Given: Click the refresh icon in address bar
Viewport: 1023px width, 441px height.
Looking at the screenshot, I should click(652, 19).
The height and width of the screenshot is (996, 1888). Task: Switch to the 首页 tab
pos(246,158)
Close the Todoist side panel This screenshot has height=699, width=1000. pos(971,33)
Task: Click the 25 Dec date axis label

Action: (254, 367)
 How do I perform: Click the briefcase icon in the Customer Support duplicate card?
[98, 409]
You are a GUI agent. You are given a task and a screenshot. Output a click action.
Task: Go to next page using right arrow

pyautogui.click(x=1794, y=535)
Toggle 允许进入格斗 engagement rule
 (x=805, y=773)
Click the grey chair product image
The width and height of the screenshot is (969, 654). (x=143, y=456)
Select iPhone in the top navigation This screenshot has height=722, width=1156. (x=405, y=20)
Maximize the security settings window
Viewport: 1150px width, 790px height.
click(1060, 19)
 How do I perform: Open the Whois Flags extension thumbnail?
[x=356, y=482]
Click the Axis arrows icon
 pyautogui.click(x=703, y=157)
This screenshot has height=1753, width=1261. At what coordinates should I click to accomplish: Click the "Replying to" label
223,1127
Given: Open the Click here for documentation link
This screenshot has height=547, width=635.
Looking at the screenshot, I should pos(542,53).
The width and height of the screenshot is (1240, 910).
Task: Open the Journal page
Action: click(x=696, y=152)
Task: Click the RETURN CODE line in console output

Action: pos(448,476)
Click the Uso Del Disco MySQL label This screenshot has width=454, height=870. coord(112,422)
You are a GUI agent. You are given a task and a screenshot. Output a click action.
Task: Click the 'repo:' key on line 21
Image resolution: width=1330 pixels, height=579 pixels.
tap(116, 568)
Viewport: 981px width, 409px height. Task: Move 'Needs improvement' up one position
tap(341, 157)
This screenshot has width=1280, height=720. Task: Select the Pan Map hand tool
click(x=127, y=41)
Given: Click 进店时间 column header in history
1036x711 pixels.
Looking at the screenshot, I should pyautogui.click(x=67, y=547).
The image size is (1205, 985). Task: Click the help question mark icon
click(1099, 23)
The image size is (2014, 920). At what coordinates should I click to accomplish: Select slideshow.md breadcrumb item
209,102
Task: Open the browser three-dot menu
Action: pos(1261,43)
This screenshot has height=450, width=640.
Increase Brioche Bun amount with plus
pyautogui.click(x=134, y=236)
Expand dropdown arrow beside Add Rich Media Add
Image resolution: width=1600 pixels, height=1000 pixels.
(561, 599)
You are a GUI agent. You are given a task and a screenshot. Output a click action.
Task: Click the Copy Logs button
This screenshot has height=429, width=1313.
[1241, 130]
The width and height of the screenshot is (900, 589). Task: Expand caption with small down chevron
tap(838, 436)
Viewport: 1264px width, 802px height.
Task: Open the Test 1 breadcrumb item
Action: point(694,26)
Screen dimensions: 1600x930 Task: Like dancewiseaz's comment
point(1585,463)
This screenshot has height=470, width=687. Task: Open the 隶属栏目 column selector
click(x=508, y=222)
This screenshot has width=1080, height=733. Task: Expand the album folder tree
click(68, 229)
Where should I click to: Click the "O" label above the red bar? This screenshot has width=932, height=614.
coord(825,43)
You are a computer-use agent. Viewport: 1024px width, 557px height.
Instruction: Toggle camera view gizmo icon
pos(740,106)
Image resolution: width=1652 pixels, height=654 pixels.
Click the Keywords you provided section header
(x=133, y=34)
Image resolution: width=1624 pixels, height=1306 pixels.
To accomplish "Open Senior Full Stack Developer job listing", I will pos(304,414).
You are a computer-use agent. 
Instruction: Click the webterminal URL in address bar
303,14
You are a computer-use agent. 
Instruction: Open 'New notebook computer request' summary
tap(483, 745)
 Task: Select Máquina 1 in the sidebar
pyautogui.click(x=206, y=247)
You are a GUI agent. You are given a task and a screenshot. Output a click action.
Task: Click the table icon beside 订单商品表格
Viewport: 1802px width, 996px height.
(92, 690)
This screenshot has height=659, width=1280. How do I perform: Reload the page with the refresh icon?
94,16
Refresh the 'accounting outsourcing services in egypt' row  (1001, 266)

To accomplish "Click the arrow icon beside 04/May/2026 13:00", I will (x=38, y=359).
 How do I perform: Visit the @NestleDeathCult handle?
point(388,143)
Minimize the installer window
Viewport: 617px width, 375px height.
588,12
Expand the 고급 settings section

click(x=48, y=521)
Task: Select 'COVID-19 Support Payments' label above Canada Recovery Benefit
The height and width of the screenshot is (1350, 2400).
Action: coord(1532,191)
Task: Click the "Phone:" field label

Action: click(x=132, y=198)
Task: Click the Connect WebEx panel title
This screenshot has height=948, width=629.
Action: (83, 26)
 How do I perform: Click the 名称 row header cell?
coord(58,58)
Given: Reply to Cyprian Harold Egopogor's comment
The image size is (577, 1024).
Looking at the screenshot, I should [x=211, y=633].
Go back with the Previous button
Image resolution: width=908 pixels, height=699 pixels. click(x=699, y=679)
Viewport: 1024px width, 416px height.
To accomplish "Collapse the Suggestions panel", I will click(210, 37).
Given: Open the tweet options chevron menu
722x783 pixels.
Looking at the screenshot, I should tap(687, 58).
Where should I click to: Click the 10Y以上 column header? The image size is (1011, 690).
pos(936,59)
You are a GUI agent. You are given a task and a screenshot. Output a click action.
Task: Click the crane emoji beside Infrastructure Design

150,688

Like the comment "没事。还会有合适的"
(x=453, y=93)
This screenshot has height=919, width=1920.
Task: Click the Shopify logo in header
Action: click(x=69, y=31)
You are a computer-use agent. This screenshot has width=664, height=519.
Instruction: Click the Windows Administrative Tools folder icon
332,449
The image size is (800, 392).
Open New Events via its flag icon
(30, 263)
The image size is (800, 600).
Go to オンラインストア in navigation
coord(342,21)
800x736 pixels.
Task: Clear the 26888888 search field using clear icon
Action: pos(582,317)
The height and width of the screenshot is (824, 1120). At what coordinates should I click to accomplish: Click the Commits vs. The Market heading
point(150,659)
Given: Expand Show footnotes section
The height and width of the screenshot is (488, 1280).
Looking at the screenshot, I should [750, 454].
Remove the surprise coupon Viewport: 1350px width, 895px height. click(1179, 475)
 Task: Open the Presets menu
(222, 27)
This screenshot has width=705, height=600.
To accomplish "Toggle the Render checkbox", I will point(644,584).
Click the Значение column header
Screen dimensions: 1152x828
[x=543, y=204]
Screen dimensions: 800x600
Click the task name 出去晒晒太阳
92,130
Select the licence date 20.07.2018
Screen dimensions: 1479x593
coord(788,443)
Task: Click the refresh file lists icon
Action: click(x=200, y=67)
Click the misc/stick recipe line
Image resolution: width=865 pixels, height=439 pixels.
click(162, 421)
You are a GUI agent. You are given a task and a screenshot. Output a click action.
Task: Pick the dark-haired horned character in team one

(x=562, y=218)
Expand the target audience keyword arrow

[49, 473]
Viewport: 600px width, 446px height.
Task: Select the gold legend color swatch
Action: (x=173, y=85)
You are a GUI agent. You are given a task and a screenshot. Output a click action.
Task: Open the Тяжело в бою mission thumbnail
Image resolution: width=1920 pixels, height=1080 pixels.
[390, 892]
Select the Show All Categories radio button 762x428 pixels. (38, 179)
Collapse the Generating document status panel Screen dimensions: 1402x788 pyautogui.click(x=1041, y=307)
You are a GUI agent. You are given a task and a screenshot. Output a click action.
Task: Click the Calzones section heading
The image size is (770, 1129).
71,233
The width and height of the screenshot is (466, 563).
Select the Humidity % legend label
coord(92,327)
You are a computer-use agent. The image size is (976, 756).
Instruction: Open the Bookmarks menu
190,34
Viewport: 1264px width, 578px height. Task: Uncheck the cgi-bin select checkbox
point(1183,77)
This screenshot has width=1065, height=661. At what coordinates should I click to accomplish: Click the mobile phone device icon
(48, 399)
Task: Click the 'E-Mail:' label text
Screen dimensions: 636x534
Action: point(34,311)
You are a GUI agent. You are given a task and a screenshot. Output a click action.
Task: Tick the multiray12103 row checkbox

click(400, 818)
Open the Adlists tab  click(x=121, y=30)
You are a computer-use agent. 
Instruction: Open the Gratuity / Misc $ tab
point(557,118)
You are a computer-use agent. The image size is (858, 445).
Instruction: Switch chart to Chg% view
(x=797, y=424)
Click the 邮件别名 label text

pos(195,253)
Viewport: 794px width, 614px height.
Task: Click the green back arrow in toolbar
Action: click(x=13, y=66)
++++
# Instructions for the task:
Line by line, count how many lines of the entries contain the word "will", and give only that number.

# Result:
4